Il Papa dell’amore alla Chiesa
Il Vescovo emerito, mons. Bruno Foresti, presenta il suo Paolo VI, un Papa coraggioso, fermo, ma anche animato da un grande amore per la Chiesa
Il “suo” Paolo VI è quello conosciuto nella stagione della maturità, della chiamata a responsabilità sempre più ampie nella Chiesa. Per mons. Bruno Foresti, 95 anni vescovo emerito di Brescia, Paolo VI è il papa del coraggio, della fermezza, dell’amore per la Chiesa. Da studente a Roma, sul finire del secondo conflitto mondiale, aveva sentito parlare di mons. Montini, del suo servizio alla Segreteria di Stato e delle posizioni che ha assunto sul conflitto in corso, in piena coerenza con il pensiero e l’azione di Pio XI. Nel 1954 mons. Montini viene nominato arcivescovo di Milano e, in qualità di metropolita di Lombardia, incontra i rettori dei Seminari della regione. “Erano incontri – continua ancora mons. Bruno Foresti, che in quegli anni ha responsabilità sempre maggiori nel Seminario di Clusone – nel corso dei quali, con l’eleganza, la finezza e la misura che lo caratterizzavano, chiedeva informazioni sulla vita delle nostre realtà e con altrettanto garbo non si sottraeva da puntualizzazioni preziose in tema di pedagogia, di attenzione al sociale nella formazione dei giovani avviati al sacerdozio”. In quegli incontri il “Paolo VI” di mons. Foresti si delinea per il tratto della grande cordialità, contrastante con l’immagine distaccata che gli veniva cucita addosso. “La sua – continua il Vescovo emerito – era una personalità straordinaria, di grande equilibrio.
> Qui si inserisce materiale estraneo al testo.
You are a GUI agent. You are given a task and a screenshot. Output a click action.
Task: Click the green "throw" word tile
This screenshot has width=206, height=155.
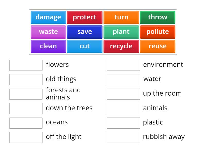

Il riguardo con cui trattava i suoi interlocutori destò in me, nel corso di quegli incontri, una grande impressione”. Poi il card. Montini diventa Papa. Dal Seminario di Clusone mons. Foresti guarda con ammirazione alla forza e alla determinazione con cui Paolo VI guida e porta a conclusione il Concilio Vaticano II, apprezza il coraggio delle posizioni del suo magistero. Per Foresti giunge il tempo dell’episcopato: Paolo VI lo sceglie come vescovo ausiliare dell’arcidiocesi di Modena e Nonantola, in aiuto a mons. Giuseppe Amici sofferente. “Dopo il giuramento – ricorda – venni invitato, insieme ad altri vescovi, a un incontro in piazza San Pietro con il Papa. Paolo VI presentò uno per uno i Vescovi partecipanti e indicandomi annunciò che sarei stato il futuro ausiliare di Modena. Poi mi si avvicinò e per ben tre volte, conoscendo le mie titubanze, mi invitò a non avere paura”. Mons. Foresti iniziò il suo servizio alla Chiesa modenese, sostituendo praticamente nella conduzione dell’arcidiocesi il vescovo Amici vinto dalla malattia. Ben presto venne il tempo della successione. “Conservo ancora la lettera in cui – continua – , ricordandomi di avermi già inviato a non avere paura, Paolo VI mi diceva di andare avanti”. Dopo la fermezza e il coraggio c’è un ultimo aspetto che connota il “Paolo VI” di mons. Foresti: l’amore alla Chiesa che il Papa bresciano ha dimostrato e testimoniato sino alla fine dei suoi giorni. “Ero in San Pietro il 16 ottobre 1977 in occasione della celebrazione per gli 80 anni di Paolo VI – racconta mons. Foresti –. Quello che fece il suo ingresso in basilica era un uomo provato dalla sofferenza. Dovettero quasi sollevarlo per farlo giungere all’altare. Quando, però, prese la parola per l’omelia ebbi l’impressione che stesse parlando un gigante”. Risuonano ancora nel cuore e nella mente del Vescovo emerito le parole di Paolo VI: “Vorrei che si sapesse che questa Chiesa l’ho amata”. Parole che mons. Foresti sono una sorta di testamento spirituale di un Papa innamorato della Chiesa, che fanno del “Paolo VI” di mons. Foresti il Papa del coraggio, della fermezza e dell’amore alla Chiesa.